Properly used one kg nitrogen in fertilizer (energy cost 35 MJ) gives at least
30 kg dry biomass (practical energy content about 12 MJ per kg). This means an
amplification of about a factor 10, marginally. If we upgrade this bioenergy to
refined biogas there is still an amplification factor of 4-5.
Phosphorus.
Phosphorus
in the soil.
A normal
Swedish soil contains 1 -2 tons of phosphorus in the top soil layer. In Sweden
the P-AL method is used for estimation of ”available phosphorus” and P-HCl for
”reserves”. These fractions are in certain equilibrium. In addition there is still less soluble phosphorus in minerals and in soil organic
mattter.
Long term
experiments give evidence about the soil P dynamics. Here is an example from the soil fertility experiment Orup in
South Sweden.
The
treatments are as follows:
A. Without
P
B.
Replacement of exports according to analyses.
C. R + 15
kg P/hectare and year.
D. R + 30
kg P/hectare and year
A
comprehensive soil analysis was made after 27 years. We know that D has
received 810 kg P more than B and C 405 more than B. The export from A is about
400 . What do we find?
The
following figures are expressed as kg/hectare in the topsoil. Order: Organic P,
Reserves, Available and Sum.
A: 989,820,50, sum 1850
B:
1040,860,100, sum 2000
C: 1040,
1060, 200, sum 2300
D: 1060,
1260, 320, sum 2640.
In D, 810
had been added compared to B, 220 is found in Available, 400 in reserves and 20
in Organic, sum 640. Some would have been brought to the subsoil by rroots.
There are of course uncertainties in soil sampling, soil density estimation and
analysis, but the main conclusions are crystal clear.
We see an
interaction between Reserves and Available. The reserves are truly active, take
care of surpluses and deliver when needed.
Leaching
and other losses? The mean phosphorus loss from Swedish agricultural soils is
0.3 kg per hectare and year. In 27 years that would mean less than 10 kg, to be
compared with the figures above. These losses are unimportant for the soil and
agriculture but have a large influence on water bodies.
This
picture seems to be normal for most soils. We can use the reserves as a buffer,
consider the phosphorus fertililization over a rotation period and apply were
most efficient.
Phosphorus
to the crop.
A good crop
takes up about 25 kg P, and as we discussed above there is more than a ton in
the topsoil only. In addition there are considerable amounts of P in most
subsoils. Why is it necessary to add P in fertilizers? But experiments, also
the Orup experiment we discussed above, show high yield increases for
fertilizer P. It is not the total amount that matters, it is the availability
which in Sweden is estimated by the AL method.
There are other methods elsewhere.
As a rule,
the plant roots must seek out the phosphorus. The concentration in soil water
is very low, and the phosphorus in the water the roots take up is completely
insufficient. But when the root tip is boring its way in the soil it sends out
root hairs which make close contact with soil minerals and absorb P. A kind of tunnel of P depleted soil is
established around the root. So, it is understandable that the root development
is important. Mycorrhiza can add considerably to the contact plant – soil.
Crops
differ in ability to utilize soil phosphorus. Grasses, clover, rye and winter
wheat are are fairly efficient. Beets, potatoes and maize are less efficient
and have greater demands and higher fertilizer requirements. Spring cereals and
oilseeds are in between. New varieties and cultivation techniques influence
recommendations and continuous updating is necessary.

........

Required work
Could you return the stretch of the soil phosphorus article that begins with the words "There are other" and stops after "updating is necessary.", copied word for word?

Supplied records
........

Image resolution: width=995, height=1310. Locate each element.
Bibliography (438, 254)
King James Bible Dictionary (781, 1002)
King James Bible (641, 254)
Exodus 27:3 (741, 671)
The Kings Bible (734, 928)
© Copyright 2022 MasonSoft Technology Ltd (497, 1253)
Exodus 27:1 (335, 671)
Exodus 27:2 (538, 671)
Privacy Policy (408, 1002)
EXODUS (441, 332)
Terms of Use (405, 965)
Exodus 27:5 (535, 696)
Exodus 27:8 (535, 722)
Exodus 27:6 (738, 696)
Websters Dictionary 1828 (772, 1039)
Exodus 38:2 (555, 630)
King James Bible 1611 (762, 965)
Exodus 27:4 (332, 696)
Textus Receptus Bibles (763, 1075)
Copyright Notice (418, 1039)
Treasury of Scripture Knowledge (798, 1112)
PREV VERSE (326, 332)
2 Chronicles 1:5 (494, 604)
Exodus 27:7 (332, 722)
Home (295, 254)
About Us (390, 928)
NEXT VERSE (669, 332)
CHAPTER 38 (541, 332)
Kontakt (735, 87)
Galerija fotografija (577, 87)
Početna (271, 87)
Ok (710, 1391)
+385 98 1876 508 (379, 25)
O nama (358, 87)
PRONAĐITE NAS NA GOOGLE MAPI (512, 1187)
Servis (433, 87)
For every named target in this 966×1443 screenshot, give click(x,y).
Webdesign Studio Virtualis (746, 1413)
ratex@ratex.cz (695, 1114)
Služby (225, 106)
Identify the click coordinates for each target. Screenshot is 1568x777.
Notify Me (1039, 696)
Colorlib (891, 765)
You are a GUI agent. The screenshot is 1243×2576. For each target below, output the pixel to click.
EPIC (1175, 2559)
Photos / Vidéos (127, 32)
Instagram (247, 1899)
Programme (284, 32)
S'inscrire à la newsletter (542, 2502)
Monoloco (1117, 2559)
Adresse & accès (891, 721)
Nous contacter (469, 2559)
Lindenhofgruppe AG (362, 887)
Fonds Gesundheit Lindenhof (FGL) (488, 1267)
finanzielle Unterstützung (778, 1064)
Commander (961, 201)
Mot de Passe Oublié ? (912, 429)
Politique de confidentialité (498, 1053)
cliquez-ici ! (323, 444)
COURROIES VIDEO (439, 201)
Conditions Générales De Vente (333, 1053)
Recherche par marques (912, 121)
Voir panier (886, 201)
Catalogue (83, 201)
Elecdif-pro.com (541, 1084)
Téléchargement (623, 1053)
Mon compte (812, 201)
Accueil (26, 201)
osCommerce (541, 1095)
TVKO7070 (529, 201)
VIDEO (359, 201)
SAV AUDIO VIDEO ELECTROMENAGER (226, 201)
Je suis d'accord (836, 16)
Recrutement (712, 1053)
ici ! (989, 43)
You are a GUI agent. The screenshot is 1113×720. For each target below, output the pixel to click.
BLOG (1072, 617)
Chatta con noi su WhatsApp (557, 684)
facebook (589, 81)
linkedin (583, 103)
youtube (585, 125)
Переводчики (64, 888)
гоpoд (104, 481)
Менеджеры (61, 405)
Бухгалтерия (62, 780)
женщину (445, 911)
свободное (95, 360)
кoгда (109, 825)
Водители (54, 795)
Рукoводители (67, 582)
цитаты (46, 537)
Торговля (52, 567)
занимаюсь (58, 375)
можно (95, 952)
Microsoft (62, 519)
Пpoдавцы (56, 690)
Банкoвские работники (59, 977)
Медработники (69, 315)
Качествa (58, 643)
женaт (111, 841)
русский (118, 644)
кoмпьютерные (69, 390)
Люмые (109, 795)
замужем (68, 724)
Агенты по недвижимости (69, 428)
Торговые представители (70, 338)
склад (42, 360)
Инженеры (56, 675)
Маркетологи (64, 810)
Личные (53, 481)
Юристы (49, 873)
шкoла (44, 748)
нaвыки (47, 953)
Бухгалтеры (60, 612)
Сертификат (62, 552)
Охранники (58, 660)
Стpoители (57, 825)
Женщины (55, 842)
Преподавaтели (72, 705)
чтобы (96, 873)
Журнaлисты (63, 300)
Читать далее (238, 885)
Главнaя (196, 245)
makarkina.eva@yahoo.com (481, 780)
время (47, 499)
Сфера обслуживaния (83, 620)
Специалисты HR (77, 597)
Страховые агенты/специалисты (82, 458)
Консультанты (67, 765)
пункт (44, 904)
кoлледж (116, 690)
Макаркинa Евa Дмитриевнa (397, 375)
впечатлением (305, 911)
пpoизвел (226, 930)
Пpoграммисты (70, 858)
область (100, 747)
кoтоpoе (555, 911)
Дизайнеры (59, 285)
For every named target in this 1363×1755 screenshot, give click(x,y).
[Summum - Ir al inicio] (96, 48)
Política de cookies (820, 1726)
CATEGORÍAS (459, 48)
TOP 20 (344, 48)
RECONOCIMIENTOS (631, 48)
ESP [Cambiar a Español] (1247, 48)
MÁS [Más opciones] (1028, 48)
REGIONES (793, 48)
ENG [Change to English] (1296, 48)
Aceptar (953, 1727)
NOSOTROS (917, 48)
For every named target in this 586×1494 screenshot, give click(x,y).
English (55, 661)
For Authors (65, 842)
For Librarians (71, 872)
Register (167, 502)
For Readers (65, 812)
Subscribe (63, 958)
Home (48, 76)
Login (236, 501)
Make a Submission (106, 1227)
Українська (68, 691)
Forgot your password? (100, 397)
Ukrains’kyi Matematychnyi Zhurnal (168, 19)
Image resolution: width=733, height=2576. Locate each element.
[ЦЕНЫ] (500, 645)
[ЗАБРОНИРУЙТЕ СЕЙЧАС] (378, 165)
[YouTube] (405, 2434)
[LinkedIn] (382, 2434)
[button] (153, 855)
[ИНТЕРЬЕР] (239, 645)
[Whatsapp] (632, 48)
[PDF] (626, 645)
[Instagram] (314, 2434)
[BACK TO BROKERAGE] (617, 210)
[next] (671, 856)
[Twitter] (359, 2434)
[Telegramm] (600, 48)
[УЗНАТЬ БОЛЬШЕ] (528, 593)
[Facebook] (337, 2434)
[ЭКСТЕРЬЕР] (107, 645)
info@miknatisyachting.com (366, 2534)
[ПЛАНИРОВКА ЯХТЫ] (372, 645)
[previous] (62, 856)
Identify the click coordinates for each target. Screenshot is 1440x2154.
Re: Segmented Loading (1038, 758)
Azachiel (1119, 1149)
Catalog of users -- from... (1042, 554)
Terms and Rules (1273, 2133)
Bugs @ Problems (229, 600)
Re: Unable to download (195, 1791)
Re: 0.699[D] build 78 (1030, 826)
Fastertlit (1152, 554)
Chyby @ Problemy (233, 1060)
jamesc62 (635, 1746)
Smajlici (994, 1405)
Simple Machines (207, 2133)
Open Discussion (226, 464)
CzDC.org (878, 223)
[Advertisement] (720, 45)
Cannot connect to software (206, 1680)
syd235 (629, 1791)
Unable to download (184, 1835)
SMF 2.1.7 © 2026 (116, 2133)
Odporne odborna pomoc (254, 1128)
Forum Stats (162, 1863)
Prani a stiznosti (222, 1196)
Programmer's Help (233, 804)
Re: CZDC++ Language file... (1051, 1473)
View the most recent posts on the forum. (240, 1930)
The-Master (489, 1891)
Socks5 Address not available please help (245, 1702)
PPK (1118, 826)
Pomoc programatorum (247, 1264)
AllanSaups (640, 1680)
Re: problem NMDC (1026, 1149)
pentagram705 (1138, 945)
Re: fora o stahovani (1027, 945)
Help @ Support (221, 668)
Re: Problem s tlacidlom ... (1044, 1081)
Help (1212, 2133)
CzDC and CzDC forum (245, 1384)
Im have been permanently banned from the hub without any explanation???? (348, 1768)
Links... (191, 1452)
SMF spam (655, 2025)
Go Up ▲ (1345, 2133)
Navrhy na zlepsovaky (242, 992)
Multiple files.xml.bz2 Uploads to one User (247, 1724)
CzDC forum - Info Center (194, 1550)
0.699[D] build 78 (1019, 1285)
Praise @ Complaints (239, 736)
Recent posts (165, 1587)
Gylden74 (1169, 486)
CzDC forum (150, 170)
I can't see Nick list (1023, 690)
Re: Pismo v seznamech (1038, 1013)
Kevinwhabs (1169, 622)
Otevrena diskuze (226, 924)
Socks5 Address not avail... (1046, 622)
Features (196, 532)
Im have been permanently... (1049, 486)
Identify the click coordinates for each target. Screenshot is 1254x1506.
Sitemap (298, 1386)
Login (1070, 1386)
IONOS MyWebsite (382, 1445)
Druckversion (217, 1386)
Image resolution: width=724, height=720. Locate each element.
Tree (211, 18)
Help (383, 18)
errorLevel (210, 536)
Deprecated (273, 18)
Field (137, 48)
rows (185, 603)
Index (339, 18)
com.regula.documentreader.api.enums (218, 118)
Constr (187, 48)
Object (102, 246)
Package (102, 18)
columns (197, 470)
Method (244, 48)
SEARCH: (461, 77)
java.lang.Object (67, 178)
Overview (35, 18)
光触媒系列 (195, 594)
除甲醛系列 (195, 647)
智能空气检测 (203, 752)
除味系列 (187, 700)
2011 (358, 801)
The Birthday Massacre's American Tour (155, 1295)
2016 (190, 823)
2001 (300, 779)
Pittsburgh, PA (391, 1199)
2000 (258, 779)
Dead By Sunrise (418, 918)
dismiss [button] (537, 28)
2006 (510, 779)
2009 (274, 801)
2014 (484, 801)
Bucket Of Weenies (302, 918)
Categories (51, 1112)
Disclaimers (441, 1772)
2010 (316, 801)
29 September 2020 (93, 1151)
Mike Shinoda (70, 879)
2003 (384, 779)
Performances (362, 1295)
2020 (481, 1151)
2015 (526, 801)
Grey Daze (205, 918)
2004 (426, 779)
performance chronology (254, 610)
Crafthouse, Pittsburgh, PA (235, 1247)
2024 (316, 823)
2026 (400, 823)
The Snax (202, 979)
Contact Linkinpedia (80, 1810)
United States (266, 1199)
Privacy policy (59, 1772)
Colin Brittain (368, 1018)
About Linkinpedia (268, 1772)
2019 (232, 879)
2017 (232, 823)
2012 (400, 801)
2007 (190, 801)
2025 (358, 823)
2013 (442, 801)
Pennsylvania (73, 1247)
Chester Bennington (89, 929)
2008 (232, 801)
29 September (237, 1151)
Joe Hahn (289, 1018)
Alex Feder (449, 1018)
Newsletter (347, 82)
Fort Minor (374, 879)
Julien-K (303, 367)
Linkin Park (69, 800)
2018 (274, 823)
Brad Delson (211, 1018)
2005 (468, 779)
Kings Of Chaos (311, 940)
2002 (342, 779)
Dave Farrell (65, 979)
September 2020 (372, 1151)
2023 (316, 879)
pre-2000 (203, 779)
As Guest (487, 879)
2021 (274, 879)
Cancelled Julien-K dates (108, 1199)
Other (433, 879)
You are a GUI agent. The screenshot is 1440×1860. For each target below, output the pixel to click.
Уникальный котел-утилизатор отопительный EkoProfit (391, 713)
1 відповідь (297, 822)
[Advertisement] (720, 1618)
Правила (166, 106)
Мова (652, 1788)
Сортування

........

Written response
There are other methods elsewhere.
As a rule,
the plant roots must seek out the phosphorus. The concentration in soil water
is very low, and the phosphorus in the water the roots take up is completely
insufficient. But when the root tip is boring its way in the soil it sends out
root hairs which make close contact with soil minerals and absorb P. A kind of tunnel of P depleted soil is
established around the root. So, it is understandable that the root development
is important. Mycorrhiza can add considerably to the contact plant – soil.
Crops
differ in ability to utilize soil phosphorus. Grasses, clover, rye and winter
wheat are are fairly efficient. Beets, potatoes and maize are less efficient
and have greater demands and higher fertilizer requirements. Spring cereals and
oilseeds are in between. New varieties and cultivation techniques influence
recommendations and continuous updating is necessary.